Serment d’Hippocrate
Samuel et sa fille : des heures d'attente pour un scanner qui ne démarre pas…
Les familles et certains personnels médicaux redoutent en effet la radicalisation de la grève des médecins et demandent au gouvernement de trouver vite une solution à leurs revendications. « Si ça continue, je vais perdre ma fille !», crie Samuel, qui attend depuis dix jours que sa fille passe au scanner avant d’être opérée. Seuls dans le couloir avec sa femme, sa fillette de 11 jours enroulée dans une couverture sur les genoux, ils attendent depuis plusieurs heures devant la salle de l’imagerie médicale. Il dit avoir déjà tout payé pourtant, mais sa fillette n’est pas encore prise en charge. Comble de malheur, quand l’opérateur se pointe enfin pour l’examen, c’est la machine qui refuse de démarrer.

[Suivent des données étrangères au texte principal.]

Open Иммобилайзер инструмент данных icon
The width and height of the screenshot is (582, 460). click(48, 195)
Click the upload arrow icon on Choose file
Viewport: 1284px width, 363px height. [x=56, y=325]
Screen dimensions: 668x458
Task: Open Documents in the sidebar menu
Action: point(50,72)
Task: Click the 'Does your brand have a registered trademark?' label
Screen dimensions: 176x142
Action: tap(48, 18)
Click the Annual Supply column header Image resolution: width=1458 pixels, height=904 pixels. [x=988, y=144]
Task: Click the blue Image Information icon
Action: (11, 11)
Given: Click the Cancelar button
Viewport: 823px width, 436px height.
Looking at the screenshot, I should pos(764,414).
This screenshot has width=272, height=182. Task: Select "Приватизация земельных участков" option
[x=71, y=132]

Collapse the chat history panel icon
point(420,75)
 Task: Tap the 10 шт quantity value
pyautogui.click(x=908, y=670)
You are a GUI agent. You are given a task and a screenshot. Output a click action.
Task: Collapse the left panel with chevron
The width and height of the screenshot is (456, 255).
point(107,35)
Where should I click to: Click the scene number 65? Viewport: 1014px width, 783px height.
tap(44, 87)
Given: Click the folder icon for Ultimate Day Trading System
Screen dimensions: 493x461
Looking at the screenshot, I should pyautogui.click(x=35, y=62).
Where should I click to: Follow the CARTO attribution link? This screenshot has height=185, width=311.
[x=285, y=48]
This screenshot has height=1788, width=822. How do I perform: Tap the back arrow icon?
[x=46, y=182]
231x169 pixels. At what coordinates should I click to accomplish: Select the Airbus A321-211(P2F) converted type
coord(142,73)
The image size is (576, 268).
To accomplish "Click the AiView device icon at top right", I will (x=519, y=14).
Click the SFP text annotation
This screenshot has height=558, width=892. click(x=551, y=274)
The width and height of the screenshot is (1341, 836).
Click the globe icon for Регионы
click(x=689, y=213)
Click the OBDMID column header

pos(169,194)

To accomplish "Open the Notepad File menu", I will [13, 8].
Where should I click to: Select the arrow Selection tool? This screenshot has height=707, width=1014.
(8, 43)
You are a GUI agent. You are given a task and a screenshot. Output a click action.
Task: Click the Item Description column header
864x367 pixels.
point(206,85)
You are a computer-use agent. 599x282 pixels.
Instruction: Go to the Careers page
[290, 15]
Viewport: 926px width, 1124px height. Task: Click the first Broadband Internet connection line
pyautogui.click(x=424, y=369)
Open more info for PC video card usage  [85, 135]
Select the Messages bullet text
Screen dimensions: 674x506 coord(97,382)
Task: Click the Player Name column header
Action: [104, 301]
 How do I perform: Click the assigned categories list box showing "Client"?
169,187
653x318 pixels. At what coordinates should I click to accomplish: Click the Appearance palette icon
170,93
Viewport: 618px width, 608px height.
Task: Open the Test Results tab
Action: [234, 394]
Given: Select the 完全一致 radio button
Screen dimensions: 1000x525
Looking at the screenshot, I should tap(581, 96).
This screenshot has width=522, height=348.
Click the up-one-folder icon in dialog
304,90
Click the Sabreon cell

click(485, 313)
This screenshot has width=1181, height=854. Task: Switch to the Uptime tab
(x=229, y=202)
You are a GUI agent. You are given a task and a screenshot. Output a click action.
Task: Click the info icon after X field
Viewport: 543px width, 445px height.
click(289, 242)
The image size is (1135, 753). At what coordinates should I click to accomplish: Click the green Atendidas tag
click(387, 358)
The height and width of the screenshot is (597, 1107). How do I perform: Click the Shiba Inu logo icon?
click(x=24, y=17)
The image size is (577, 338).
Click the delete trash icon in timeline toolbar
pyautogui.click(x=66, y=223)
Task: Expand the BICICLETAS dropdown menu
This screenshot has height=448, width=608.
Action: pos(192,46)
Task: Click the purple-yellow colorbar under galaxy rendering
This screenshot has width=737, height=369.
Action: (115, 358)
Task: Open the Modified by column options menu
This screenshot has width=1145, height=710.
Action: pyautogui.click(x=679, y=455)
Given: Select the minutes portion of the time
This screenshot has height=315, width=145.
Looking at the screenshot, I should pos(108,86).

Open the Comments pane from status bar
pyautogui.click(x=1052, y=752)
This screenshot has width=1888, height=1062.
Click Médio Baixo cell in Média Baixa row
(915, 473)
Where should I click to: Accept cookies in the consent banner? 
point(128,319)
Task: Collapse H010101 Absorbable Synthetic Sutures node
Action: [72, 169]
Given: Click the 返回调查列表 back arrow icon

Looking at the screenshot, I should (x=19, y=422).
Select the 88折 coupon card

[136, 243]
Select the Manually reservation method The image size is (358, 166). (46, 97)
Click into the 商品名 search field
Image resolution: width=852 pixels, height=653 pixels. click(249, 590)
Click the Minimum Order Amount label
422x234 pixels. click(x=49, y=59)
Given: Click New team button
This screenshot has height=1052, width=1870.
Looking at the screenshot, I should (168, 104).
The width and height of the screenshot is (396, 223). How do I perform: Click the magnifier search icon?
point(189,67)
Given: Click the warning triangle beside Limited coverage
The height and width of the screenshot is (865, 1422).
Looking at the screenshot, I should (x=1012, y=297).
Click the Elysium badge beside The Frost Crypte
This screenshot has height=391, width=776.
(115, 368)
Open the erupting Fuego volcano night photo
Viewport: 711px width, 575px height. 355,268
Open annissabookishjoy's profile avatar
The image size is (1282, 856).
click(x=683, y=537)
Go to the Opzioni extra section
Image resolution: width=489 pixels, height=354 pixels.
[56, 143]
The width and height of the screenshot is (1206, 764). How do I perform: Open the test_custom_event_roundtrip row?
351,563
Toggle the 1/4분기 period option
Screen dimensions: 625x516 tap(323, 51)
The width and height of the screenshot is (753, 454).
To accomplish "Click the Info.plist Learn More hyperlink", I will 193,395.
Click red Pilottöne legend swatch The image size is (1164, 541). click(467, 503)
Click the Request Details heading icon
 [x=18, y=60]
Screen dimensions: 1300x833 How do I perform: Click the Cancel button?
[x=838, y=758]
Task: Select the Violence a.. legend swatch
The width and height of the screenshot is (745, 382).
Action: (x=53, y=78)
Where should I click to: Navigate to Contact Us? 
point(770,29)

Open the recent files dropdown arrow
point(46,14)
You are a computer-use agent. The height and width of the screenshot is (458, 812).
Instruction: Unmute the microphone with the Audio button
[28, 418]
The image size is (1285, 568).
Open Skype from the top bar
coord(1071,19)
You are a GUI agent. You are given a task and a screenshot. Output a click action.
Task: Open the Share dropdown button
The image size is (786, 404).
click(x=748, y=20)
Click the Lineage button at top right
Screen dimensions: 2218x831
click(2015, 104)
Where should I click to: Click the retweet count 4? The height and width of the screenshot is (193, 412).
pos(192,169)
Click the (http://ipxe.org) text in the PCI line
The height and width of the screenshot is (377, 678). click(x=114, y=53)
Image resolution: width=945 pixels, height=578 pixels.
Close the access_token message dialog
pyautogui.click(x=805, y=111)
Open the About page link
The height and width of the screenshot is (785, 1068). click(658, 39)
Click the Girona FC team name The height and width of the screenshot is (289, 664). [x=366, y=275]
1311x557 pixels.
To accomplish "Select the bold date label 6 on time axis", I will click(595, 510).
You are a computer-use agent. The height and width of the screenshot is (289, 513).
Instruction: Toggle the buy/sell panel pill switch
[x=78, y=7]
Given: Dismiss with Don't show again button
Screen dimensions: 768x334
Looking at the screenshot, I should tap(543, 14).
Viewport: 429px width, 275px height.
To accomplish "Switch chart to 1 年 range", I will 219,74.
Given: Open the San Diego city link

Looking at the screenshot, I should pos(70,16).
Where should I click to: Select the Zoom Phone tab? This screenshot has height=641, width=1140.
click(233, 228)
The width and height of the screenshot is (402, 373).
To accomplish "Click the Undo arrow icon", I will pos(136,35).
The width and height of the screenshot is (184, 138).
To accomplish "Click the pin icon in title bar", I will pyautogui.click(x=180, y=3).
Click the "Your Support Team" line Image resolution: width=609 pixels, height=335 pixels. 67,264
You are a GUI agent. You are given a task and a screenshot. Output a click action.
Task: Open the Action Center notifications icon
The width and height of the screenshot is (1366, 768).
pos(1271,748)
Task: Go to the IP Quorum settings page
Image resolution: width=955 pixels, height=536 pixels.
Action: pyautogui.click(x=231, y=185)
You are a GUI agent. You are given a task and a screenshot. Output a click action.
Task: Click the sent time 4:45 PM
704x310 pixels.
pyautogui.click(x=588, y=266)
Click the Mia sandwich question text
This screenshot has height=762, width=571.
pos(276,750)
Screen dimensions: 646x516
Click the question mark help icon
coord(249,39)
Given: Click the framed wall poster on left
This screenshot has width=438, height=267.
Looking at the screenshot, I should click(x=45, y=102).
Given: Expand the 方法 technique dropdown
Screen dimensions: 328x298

Pour sa femme, c’est la faute aux hommes en blouse blanche. « Les médecins doivent revenir à la raison car ils ne doivent pas grever, c’est vraiment inhumain », laisse-t-elle tomber. « A quoi sert finalement le fameux serment d’Hippocrate ? », s’indigne le papa. A cette question, le Dr Eric Mukenge oppose l’autre aspect que les gens ignorent, le testament d’Hippocrate qui veut qu’un « médecin ait droit à un salaire décent qui lui permette de vivre dignement pour pouvoir soigner les autres ».
Les paramédicaux aussi
A l’hôpital général de référence de Kinshasa où l’on a observé une hausse des décès en ce moment de grève, certains médecins affirment que cela n’est pas lié au manque de soins : « informés de la grève des médecins, de nombreux malades n’ont pas fait le déplacement de l’hôpital ». Le bout du tunnel pour les familles des malades n’est pas pour demain. Les professionnels et administratifs de la santé qui s’estiment « discriminés dans la paie de la prime de risque » veulent eux aussi se mettre en grève. Dans une correspondance au gouvernement, ils disent déposer leur préavis de grève en début de semaine. « Nous ne réclamons pas notre prime par fantaisie, nous sommes plus exposés aux maladies, étant en contact permanent avec les malades », fulmine un infirmier membre de la Solsico, Solidarité syndicale des infirmiers et infirmières du Congo. La paix sociale entre le gouvernement et le banc syndical de la santé n’est pas pour demain la veille.